Transcurren algunos minutos en completo silencio. Gilin advierte que nadie ha tocado aún la sopa; suspira, se fija en la cara descompuesta y colorada de la institutriz, y le pregunta:

—¿Por qué no come usted, Bárbara Vasiliena? ¡Usted también se habrá ofendido, seguramente! ¿La verdad no es de su agrado? Le pido mil perdones. Yo soy así. Me es imposible mentir. Yo no puedo ser hipócrita. Siempre digo la verdad lisa y llana. Pero noto que aquí mi presencia es desagradable. Cuando yo me hallo presente, nadie se atreve a comer ni a hablar. ¿Por qué no me lo hacen saber? Me marcharé...; me voy...

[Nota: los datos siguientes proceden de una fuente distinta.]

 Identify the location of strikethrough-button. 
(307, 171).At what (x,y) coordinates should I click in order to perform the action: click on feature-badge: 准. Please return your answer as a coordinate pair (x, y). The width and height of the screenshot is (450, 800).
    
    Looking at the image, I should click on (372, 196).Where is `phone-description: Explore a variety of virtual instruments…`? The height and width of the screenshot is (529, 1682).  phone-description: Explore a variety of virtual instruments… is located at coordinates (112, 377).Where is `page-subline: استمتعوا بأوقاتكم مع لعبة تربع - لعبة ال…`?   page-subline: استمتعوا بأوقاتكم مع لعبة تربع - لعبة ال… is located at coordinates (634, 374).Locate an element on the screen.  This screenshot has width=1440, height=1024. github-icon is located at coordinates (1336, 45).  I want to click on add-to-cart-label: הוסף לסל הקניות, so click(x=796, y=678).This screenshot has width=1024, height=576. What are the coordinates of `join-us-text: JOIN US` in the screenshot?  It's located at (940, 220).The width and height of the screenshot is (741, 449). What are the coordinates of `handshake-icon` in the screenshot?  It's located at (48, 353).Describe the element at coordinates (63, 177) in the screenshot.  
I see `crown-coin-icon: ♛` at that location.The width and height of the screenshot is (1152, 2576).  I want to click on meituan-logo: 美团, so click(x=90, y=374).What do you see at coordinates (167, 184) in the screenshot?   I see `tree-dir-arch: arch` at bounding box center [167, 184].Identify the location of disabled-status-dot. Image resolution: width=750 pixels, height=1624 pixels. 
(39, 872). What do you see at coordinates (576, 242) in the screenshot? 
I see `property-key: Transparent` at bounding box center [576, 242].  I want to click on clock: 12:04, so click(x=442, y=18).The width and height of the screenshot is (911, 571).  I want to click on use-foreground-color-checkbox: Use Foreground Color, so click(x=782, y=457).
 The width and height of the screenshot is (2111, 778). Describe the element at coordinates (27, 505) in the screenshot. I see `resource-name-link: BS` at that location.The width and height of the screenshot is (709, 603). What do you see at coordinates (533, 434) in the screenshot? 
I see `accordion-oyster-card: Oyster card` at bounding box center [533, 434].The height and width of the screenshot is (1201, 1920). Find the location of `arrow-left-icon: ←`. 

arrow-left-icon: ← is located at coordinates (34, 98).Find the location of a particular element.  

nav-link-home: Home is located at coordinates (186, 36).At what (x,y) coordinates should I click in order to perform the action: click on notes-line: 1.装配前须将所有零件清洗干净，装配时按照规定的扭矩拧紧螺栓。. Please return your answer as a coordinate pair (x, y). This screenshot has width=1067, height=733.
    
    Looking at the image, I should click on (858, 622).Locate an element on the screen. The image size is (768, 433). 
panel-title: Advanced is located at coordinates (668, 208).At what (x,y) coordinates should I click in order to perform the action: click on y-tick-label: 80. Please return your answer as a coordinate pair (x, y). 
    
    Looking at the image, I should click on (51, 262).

Gilin se pone en pie, y con aire importante dirígese a la puerta. Al pasar frente a Fedia, que sigue llorando, detiénese, echando atrás la cabeza con arrogancia, y pronuncia estas frases:

—Después de lo ocurrido, puede usted recobrar su libertad. No me interesaré más por su educación. Me lavo las manos. Pídole perdón sí, ansiando con toda mi alma su bien, le he molestado, así como a sus educadores. Al mismo tiempo, declino para siempre mi responsabilidad por su porvenir.